You may have noticed that my policy friend Ross Izard recently published an issue paper calling out nearly half of Colorado’s unionized school districts for maintaining last-in-first-out (LIFO) layoff procedures in their union agreements or negotiated policies. LIFO procedures prioritize seniority over performance when making teacher reduction-in-force (RIF) decisions despite the fact that doing so is both bad policy and against the law.

Just this weekend, Ross used a column in the Denver Post to amplify the message that these districts should fix their layoff procedures. He also addressed the weak arguments thrown up by some districts in defense of their remaining LIFO procedures.

I encourage you to read both the report and the op-ed if you want to learn more about the issue. For today, I’d like to focus in on one of Ross’s arguments specifically. From the column [emphasis added]:

In some cases, these unlawful provisions have simply been overlooked. Many districts do not scrutinize their agreements or policies while renegotiating them. However, a number of the districts have attempted to justify the continued presence of LIFO systems using two primary arguments. First, that they have “elected not to” follow the law because they have not recently conducted layoffs and do not anticipate doing so in the near future. And second, that the continued existence of these LIFO procedures is acceptable because state law supersedes district union agreements. These arguments fail to pass muster.

The sentence in bold really stands out to me, though not necessarily for the reason you might expect. Ross goes on to argue that laws should be applied equally across districts, and that these districts deserve no special treatment.  That’s definitely true More interesting to me, however, is this angle:

The LIFO issue presents an opportunity for school districts to engage in the type of responsible, forward-thinking governance citizens expect. There is no compelling reason to wait until a volatile economy once again delivers a financial downturn to address the problem. And, if these same districts’ perpetual warnings about dire funding shortfalls are any indication, one must assume that the specter of hard financial decisions looms larger than they now argue. An ounce of prevention is worth a pound of cure.
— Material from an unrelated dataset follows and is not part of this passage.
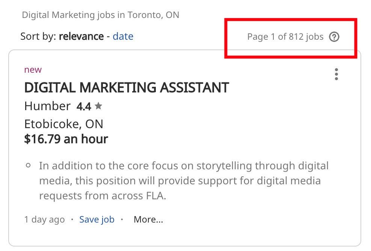Sort job results by date
371x251 pixels.
(x=123, y=36)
This paragraph captures my thoughts on the response to the paper from some school districts and members of the media. Not even ten years after the Great Recession, these districts practically scoff at the notion that layoffs are something they will ever have to think about again. But how does that square with the constant warning cries about lack of funding?

Many of these same districts and their allies have been wringing their hands over money for years.  From letters to “outreach efforts” that look a lot like advocacy work to tax increase measures and other initiatives aimed at increasing funding for public education, many districts have not been shy about highlighting the need for “adequate” funding and the elimination of the negative factor.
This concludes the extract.